由于项目中需要生成超过10分钟的音频,我在调试中发现tts不能生成超过10分钟的音频,尴尬了呀,在微软官网中摸索了半天也没找到生成超过10分钟音频的办法,放弃了吗?不可能的。在我感觉到无计可施的时候,我的脑海中蹦出了四个字,那就是”断点续传“。我就想能不能通过tts把内容分段生成字节码两个,然后拼接后再上传到OSS。说干就干,没想到最后真的可行。成功那一瞬间的感觉无法言喻呀。不废话了,嗯,上大妈,哦不是,上代码。
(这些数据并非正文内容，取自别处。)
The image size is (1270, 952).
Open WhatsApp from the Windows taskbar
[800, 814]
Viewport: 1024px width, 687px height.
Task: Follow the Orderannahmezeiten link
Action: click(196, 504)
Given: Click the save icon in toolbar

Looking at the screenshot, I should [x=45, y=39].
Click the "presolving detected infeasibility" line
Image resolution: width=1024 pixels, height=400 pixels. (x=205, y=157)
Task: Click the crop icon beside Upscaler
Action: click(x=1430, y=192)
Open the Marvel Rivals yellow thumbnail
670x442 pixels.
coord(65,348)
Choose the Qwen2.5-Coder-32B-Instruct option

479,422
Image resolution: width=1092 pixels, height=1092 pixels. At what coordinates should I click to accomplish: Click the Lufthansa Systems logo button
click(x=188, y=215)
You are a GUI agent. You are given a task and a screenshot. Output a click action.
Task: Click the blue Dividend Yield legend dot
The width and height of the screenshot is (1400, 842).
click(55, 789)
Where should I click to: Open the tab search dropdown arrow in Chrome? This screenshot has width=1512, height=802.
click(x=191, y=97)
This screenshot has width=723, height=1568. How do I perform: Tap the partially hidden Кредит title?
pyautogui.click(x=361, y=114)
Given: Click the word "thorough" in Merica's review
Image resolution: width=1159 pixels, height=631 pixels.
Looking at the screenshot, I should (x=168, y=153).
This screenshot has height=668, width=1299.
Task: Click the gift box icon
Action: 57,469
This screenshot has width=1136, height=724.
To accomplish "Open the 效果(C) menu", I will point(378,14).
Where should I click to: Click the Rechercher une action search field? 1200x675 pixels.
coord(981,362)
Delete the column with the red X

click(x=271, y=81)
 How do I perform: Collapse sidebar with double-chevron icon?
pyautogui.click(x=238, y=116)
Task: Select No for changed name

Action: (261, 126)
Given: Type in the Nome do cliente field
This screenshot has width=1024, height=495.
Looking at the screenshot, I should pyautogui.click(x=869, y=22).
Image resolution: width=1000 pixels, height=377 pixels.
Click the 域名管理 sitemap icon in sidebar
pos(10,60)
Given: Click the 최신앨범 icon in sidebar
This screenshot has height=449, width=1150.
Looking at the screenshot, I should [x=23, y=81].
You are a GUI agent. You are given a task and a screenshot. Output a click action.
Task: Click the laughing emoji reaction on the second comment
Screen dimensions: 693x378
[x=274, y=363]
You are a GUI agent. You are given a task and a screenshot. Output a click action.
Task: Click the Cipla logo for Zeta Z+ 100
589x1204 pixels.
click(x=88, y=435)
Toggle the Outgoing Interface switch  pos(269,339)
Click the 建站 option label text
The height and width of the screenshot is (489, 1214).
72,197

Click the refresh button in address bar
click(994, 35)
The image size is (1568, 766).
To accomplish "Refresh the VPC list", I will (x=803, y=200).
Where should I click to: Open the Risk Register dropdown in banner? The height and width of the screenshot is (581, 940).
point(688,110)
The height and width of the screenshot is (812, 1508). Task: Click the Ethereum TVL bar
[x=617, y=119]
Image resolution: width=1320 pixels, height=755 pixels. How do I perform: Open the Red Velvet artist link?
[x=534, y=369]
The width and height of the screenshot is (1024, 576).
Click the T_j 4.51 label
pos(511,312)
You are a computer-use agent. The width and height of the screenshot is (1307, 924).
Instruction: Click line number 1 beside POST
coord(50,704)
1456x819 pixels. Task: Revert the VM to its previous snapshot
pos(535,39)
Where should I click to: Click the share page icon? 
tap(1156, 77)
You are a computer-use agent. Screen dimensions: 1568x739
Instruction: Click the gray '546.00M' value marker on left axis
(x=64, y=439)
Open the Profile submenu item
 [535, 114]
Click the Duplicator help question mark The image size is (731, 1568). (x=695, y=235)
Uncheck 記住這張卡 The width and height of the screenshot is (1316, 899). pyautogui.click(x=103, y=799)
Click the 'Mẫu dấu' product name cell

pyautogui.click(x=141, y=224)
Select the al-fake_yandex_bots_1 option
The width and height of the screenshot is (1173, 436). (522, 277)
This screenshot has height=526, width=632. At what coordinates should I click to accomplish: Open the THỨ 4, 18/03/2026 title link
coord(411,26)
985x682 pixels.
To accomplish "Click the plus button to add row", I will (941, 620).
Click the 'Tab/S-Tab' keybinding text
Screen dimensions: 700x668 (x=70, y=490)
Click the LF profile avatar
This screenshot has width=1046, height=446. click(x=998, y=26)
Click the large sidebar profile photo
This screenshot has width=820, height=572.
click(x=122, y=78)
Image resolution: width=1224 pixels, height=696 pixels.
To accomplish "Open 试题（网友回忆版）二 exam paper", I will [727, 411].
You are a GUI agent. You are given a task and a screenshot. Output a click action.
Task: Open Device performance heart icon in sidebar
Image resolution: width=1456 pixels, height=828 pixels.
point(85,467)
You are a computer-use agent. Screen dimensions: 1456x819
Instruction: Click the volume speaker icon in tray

太激动了。
/**
* 生成中文音频信息
*/
public byte[] getZHAudioBuffer(String gender, String chapterContent, String locale, String voiceName) {
byte[] audioBuffer;
if (chapterContent.length() <= 2600) {
audioBuffer = ttsService.genAudioBytes(chapterContent, locale, gender, voiceName);
} else {
byte[] audioBuffer1 = ttsService.genAudioBytes(chapterContent.substring(0, chapterContent.length() / 2), locale, gender, voiceName);
byte[] audioBuffer2 = ttsService.genAudioBytes(chapterContent.substring(chapterContent.length() / 2), locale, gender, voiceName);
ByteArray byteArray = new ByteArray(audioBuffer1);
byteArray.cat(audioBuffer2);
audioBuffer = byteArray.getArray();
}
return audioBuffer;
}
/**
* 生成英文音频信息
*/
public byte[] getUSAudioBuffer(String gender, String chapterContent, String locale, String voiceName) {
String[] words = chapterContent.split(" ");
byte[] audioBuffer;
int maxLength = 1500;
if (words.length <= maxLength) {
audioBuffer = ttsService.genAudioBytes(chapterContent, locale, gender, voiceName);
} else {
String[] part1 = new String[maxLength];
String[] part2 = new String[words.length - maxLength];
for (int i = 0; i < words.length; i++) {
if (i < maxLength) {
part1[i] = words[i];
} else {
part2[i - maxLength] = words[i];
}
}
byte[] audioBuffer1 = ttsService.genAudioBytes(String.join(" ", part1), locale, gender, voiceName);
byte[] audioBuffer2 = ttsService.genAudioBytes(String.join(" ", part2), locale, gender, voiceName);
ByteArray byteArray = new ByteArray(audioBuffer1);
byteArray.cat(audioBuffer2);
audioBuffer = byteArray.getArray();
}
return audioBuffer;
}
我要说的都在代码里了,你细品。(PS:中文的2600字符和英文的1500字符,是我调试出来的,生成的音频肯定是在10分钟以内的)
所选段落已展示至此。